## Records provided

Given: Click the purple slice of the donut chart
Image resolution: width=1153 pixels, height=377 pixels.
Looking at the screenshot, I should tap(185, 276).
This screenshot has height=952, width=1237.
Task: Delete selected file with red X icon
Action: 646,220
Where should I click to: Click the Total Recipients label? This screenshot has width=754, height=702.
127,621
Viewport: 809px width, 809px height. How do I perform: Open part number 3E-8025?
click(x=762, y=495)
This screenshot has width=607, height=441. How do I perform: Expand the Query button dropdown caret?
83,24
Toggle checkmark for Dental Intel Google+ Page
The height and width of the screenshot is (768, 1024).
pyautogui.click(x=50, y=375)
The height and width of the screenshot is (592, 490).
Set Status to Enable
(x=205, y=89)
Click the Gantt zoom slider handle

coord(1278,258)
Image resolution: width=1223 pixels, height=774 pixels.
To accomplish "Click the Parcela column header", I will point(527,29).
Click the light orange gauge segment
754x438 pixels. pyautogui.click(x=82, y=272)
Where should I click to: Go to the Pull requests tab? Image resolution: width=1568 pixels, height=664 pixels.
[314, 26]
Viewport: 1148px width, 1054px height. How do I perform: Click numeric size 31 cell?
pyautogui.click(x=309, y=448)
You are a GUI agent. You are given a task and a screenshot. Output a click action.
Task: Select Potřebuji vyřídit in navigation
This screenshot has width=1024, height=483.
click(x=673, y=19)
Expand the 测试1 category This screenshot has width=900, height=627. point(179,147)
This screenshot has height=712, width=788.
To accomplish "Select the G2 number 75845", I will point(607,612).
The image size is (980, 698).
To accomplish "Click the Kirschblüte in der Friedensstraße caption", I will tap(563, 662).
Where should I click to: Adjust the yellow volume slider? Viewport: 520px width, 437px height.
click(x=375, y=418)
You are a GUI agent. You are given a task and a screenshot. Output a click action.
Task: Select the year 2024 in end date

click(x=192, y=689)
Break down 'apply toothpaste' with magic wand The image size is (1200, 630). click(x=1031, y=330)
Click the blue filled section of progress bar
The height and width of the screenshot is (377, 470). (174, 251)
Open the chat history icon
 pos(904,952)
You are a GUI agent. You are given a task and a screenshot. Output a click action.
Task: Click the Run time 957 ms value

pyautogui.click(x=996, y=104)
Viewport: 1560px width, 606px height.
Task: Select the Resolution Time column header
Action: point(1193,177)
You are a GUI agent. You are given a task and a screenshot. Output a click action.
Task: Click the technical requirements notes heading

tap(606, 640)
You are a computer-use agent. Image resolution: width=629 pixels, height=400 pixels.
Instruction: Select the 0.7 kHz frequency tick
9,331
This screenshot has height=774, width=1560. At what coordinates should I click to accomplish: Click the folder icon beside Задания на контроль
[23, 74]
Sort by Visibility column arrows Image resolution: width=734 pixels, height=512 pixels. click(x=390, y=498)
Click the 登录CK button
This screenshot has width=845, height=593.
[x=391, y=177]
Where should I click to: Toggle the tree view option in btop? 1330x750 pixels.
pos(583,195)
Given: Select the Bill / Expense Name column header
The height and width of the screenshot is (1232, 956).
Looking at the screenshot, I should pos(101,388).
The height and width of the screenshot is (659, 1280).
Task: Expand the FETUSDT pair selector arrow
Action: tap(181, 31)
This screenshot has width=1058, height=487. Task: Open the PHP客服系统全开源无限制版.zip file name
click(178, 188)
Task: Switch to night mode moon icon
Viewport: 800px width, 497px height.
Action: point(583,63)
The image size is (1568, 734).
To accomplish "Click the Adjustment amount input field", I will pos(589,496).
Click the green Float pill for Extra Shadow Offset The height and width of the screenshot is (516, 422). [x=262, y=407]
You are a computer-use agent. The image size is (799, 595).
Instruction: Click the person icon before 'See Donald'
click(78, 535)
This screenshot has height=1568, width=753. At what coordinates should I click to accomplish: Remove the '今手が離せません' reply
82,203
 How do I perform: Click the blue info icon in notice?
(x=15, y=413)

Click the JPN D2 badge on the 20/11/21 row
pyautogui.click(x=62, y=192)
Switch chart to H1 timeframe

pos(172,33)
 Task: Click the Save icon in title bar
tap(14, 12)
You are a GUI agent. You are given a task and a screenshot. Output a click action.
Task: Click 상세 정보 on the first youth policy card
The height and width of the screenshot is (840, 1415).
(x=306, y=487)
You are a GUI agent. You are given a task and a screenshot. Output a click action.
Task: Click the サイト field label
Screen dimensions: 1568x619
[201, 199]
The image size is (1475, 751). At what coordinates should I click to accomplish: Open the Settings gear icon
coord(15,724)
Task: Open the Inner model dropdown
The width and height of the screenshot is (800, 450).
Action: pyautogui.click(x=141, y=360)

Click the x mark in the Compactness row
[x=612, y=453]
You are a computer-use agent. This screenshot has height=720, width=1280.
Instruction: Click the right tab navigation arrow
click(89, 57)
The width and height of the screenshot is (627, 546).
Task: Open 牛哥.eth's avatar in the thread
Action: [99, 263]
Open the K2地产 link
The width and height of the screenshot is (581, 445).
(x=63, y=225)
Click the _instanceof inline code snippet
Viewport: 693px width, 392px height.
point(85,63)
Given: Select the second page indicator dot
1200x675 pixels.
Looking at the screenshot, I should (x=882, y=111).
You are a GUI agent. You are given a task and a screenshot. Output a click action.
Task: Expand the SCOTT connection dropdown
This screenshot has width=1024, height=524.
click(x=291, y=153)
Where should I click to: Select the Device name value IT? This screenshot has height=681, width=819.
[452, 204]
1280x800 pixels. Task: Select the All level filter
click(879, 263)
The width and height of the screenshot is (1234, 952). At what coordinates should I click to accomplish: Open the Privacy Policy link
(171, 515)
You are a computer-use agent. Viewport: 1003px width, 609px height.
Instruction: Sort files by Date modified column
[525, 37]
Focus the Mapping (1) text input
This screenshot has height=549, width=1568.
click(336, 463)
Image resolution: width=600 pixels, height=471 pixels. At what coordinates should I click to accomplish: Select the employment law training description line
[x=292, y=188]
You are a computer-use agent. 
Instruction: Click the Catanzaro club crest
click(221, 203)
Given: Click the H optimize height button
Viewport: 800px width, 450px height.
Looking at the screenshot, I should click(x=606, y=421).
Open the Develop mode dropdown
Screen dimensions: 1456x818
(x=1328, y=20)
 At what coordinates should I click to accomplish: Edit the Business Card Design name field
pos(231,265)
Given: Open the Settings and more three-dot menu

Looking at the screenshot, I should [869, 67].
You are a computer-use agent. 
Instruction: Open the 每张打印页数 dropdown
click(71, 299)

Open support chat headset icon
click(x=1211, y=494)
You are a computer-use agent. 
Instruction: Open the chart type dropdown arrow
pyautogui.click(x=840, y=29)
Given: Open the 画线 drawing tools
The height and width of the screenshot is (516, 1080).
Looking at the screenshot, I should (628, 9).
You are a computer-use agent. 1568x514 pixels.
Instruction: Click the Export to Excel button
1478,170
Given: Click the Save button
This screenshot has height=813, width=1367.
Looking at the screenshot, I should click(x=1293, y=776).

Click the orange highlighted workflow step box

## What you need to do
Rewrite every line of the items, requests included, starting at the line that contains "This screenshot has width=1058, height=487." and ending at the line that contains "click(78, 535)". Output only those lines, multiplying each coordinate in the answers by 2.1 and rounding to whole numbers, with halves rounded up.

## Exercise answer
This screenshot has width=1058, height=487. Task: Open the PHP客服系统全开源无限制版.zip file name
click(374, 395)
Task: Switch to night mode moon icon
Viewport: 800px width, 497px height.
Action: point(1224,132)
The image size is (1568, 734).
To accomplish "Click the Adjustment amount input field", I will pos(1237,1042).
Click the green Float pill for Extra Shadow Offset The height and width of the screenshot is (516, 422). [x=550, y=855]
You are a computer-use agent. The image size is (799, 595).
Instruction: Click the person icon before 'See Donald'
click(164, 1124)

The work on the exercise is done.